Status: RESOLVED → VERIFIED

Updated

13 years ago
Blocks: 261426

Comment 43

13 years ago
This caused a regression in bug 257523.

Comment 44

13 years ago
This caused a regression in bug 264325

Comment 45

13 years ago
Bug #260188 suggested a workaround for this new behaviour, but I was not able to
make it function. Would someone who has worked around this new behaviour please
take a look at my strace log and suggest further courses of action to restore
the old behaviour?

Thanks

https://bugzilla.mozilla.org/show_bug.cgi?id=260188#c14

Comment 46

13 years ago
I found the magic lines required to work around this problem. People who came
here looking for a solution, add the following two lines to your ~/.gtkrc-2.0 file:
include "/usr/share/themes/Emacs/gtk-2.0-key/gtkrc"
gtk-key-theme-name = "Emacs"


Make sure the included file exists. It may move around from distribution to
distribution. I found both lines are required.
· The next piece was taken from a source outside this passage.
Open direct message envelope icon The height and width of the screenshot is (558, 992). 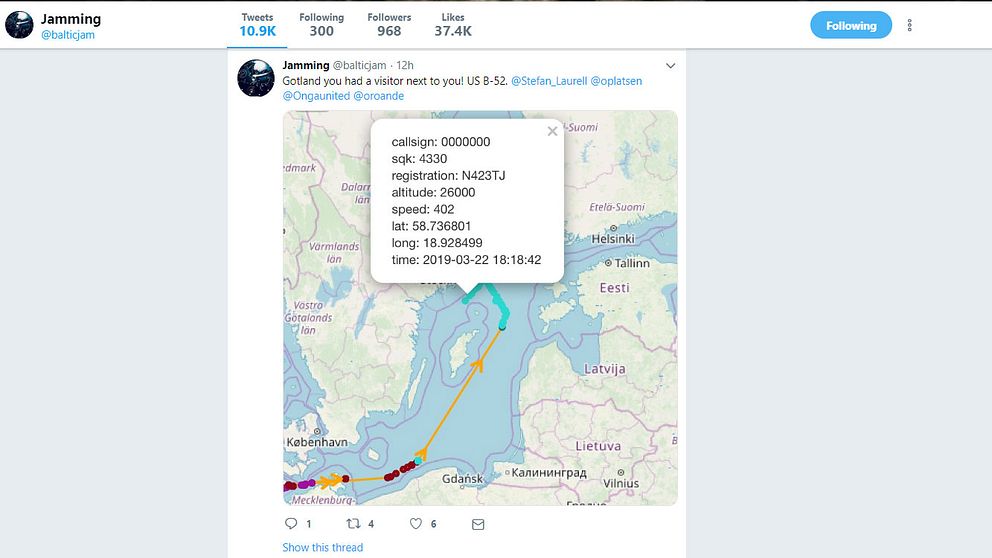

Restart firefox. Enjoy your old keybindings again. :)
*** Bug 270001 has been marked as a duplicate of this bug. ***
*** Bug 189615 has been marked as a duplicate of this bug. ***

Comment 49

13 years ago
I have
gtk-entry-select-on-focus = 0
and it generally works in gtk apps, but clicking in the firefox urlbar now does
a select-all (where it didn't before).

Shouldn't that be part of this bug?  I know it's not customized in the same
place in firefox, but it's related functionality, customized in the same place
in gtk.  Or is there another bug tracking select-on-focus?
(In reply to comment #49)
> I have gtk-entry-select-on-focus = 0
> and it generally works in gtk apps, but clicking in the firefox urlbar now does
> a select-all (where it didn't before).

I think that's covered by bug 172203.